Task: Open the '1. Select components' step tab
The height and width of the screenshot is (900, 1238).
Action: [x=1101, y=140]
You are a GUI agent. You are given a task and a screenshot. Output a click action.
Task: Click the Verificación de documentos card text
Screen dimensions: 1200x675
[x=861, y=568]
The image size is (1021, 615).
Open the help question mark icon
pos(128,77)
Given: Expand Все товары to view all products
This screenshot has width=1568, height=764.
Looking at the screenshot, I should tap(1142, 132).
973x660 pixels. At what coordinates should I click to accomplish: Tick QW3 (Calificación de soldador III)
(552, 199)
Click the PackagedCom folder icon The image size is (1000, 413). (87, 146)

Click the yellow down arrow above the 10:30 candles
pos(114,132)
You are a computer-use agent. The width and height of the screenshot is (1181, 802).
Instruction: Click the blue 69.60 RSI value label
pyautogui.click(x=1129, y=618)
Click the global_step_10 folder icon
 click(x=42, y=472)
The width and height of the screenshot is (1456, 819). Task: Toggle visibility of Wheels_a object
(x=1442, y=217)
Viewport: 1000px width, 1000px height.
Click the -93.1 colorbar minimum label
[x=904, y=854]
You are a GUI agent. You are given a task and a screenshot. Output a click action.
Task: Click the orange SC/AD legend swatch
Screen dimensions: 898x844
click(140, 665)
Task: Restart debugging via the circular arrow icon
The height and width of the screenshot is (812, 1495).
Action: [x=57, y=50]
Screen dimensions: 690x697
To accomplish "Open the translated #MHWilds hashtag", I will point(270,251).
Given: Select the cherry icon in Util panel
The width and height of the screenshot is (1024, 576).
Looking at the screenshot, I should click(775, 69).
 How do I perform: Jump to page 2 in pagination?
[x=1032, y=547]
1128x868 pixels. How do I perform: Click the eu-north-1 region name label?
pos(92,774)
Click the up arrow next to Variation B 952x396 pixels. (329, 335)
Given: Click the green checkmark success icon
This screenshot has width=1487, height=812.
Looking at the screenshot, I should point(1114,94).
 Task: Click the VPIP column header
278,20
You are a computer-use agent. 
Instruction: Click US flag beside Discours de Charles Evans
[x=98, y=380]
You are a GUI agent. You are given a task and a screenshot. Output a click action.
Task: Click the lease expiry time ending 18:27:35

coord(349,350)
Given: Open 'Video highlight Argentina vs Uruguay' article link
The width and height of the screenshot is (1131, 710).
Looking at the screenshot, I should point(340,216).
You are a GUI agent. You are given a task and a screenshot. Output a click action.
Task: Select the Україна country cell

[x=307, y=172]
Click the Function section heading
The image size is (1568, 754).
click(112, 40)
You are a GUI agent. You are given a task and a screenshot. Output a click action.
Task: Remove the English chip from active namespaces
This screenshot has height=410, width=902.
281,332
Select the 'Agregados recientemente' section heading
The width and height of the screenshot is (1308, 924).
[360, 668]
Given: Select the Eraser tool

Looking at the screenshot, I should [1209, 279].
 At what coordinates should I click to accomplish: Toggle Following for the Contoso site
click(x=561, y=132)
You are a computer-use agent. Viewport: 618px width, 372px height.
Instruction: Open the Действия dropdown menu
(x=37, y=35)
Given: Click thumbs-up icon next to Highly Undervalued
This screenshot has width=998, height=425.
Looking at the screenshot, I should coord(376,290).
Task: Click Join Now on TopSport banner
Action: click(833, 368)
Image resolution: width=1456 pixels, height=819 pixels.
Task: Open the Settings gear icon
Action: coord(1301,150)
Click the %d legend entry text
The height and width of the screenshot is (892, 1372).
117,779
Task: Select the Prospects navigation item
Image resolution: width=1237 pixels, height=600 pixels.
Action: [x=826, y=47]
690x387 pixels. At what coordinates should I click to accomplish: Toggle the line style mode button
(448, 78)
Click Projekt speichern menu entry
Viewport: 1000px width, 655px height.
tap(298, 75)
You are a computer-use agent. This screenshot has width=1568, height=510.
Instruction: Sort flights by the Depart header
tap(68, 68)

· · ·

Goal> Copy all of the rows above word for word, exactly as they appear.

Task answer>
Task: Open the '1. Select components' step tab
The height and width of the screenshot is (900, 1238).
Action: [x=1101, y=140]
You are a GUI agent. You are given a task and a screenshot. Output a click action.
Task: Click the Verificación de documentos card text
Screen dimensions: 1200x675
[x=861, y=568]
The image size is (1021, 615).
Open the help question mark icon
pos(128,77)
Given: Expand Все товары to view all products
This screenshot has width=1568, height=764.
Looking at the screenshot, I should tap(1142, 132).
973x660 pixels. At what coordinates should I click to accomplish: Tick QW3 (Calificación de soldador III)
(552, 199)
Click the PackagedCom folder icon The image size is (1000, 413). (87, 146)

Click the yellow down arrow above the 10:30 candles
pos(114,132)
You are a computer-use agent. The width and height of the screenshot is (1181, 802).
Instruction: Click the blue 69.60 RSI value label
pyautogui.click(x=1129, y=618)
Click the global_step_10 folder icon
 click(x=42, y=472)
The width and height of the screenshot is (1456, 819). Task: Toggle visibility of Wheels_a object
(x=1442, y=217)
Viewport: 1000px width, 1000px height.
Click the -93.1 colorbar minimum label
[x=904, y=854]
You are a GUI agent. You are given a task and a screenshot. Output a click action.
Task: Click the orange SC/AD legend swatch
Screen dimensions: 898x844
click(140, 665)
Task: Restart debugging via the circular arrow icon
The height and width of the screenshot is (812, 1495).
Action: [x=57, y=50]
Screen dimensions: 690x697
To accomplish "Open the translated #MHWilds hashtag", I will point(270,251).
Given: Select the cherry icon in Util panel
The width and height of the screenshot is (1024, 576).
Looking at the screenshot, I should click(775, 69).
 How do I perform: Jump to page 2 in pagination?
[x=1032, y=547]
1128x868 pixels. How do I perform: Click the eu-north-1 region name label?
pos(92,774)
Click the up arrow next to Variation B 952x396 pixels. (329, 335)
Given: Click the green checkmark success icon
This screenshot has width=1487, height=812.
Looking at the screenshot, I should point(1114,94).
 Task: Click the VPIP column header
278,20
You are a computer-use agent. 
Instruction: Click US flag beside Discours de Charles Evans
[x=98, y=380]
You are a GUI agent. You are given a task and a screenshot. Output a click action.
Task: Click the lease expiry time ending 18:27:35

coord(349,350)
Given: Open 'Video highlight Argentina vs Uruguay' article link
The width and height of the screenshot is (1131, 710).
Looking at the screenshot, I should point(340,216).
You are a GUI agent. You are given a task and a screenshot. Output a click action.
Task: Select the Україна country cell

[x=307, y=172]
Click the Function section heading
The image size is (1568, 754).
click(112, 40)
You are a GUI agent. You are given a task and a screenshot. Output a click action.
Task: Remove the English chip from active namespaces
This screenshot has height=410, width=902.
281,332
Select the 'Agregados recientemente' section heading
The width and height of the screenshot is (1308, 924).
[360, 668]
Given: Select the Eraser tool

Looking at the screenshot, I should [1209, 279].
 At what coordinates should I click to accomplish: Toggle Following for the Contoso site
click(x=561, y=132)
You are a computer-use agent. Viewport: 618px width, 372px height.
Instruction: Open the Действия dropdown menu
(x=37, y=35)
Given: Click thumbs-up icon next to Highly Undervalued
This screenshot has width=998, height=425.
Looking at the screenshot, I should coord(376,290).
Task: Click Join Now on TopSport banner
Action: click(833, 368)
Image resolution: width=1456 pixels, height=819 pixels.
Task: Open the Settings gear icon
Action: coord(1301,150)
Click the %d legend entry text
The height and width of the screenshot is (892, 1372).
117,779
Task: Select the Prospects navigation item
Image resolution: width=1237 pixels, height=600 pixels.
Action: [x=826, y=47]
690x387 pixels. At what coordinates should I click to accomplish: Toggle the line style mode button
(448, 78)
Click Projekt speichern menu entry
Viewport: 1000px width, 655px height.
tap(298, 75)
You are a computer-use agent. This screenshot has width=1568, height=510.
Instruction: Sort flights by the Depart header
tap(68, 68)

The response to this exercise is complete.